The Defense Department says officially that all of the earmarked funds are distributed on the basis of merit-based reviews. However, the Congressional sponsor of each earmark usually has a specific recipient in mind, and the Pentagon usually respects that intention in doling out the money. Critics say the practice represents pork-barrel spending and circumvents the truly open competitions used by the department and other research agencies to distribute the bulk of their science budgets.

Although the total of Congressional earmarks for military basic research will fall in 2006, relative to 2005, earmarks have exploded in recent years in one particular area -- medical research sponsored by the Army. That category of spending more than doubled from 2003 to 2006, rising from $224.6-million to $469.1-million, according to an analysis by The Chronicle. And the number of earmarked projects more than tripled, from 63 to 204.
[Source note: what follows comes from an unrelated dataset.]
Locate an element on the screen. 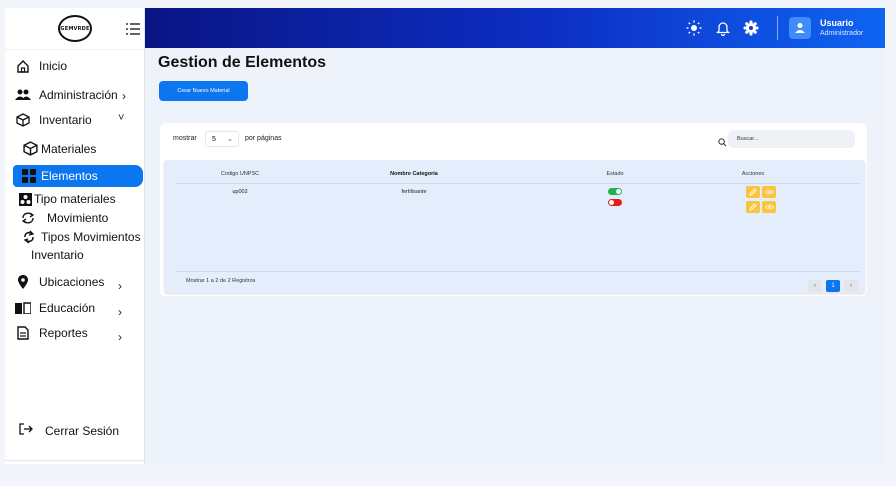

Some of the spending in that category goes to study conditions, such as breast cancer and diabetes, that are not limited to the battlefield or the military. Other projects seem exotic. Under the bill, the University of Alaska at Fairbanks would get $2.6-million for a project titled "Hibernation Genomics." Researchers there want to find ways to put human beings into a state similiar to hibernation, slowing down their metabolisms and keeping them alive long enough to give doctors additional time to treat their injuries or illnesses.

Other topics that continued to generate many earmarked projects included nanotechnology. Northwestern University would receive $1-million, under the legislation, for its Institute of Bioengineering and Nanoscience in Advanced Medicine. Another category was research to protect against chemical and biological attacks by terrorists. Within those funds, Boise State University would get $1-million for a project to tag DNA in blood samples, to avoid accidental or deliberate contamination.

Even with the 1 percent, across-the-board cut approved by Congress, the 2006 fiscal year may shape up as a record year for research earmarks across the entire federal budget, with a total of more than $2-billion, according to a preliminary analysis by the American Association for the Advancement of Science. The association does not distinguish among earmarks for colleges and for other kinds of recipients. Nor does its total include earmarks going to colleges for purposes other than research.

The defense spending bill also would provide $10.3-million for the National Defense Education Program, which provides scholarships for American citizens to study science and mathematics at the graduate and undergraduate level in fields relevant to national security. The appropriation would expand a $2.5-million pilot program that began in 2005 and was called Science, Mathematics, and Research for Transformation, or Smart. The pilot financed 30 scholarships and fellowships, and the appropriation for 2006 is expected to support at least double that number (The Chronicle, May 13).

Jeffrey Selingo contributed to this article.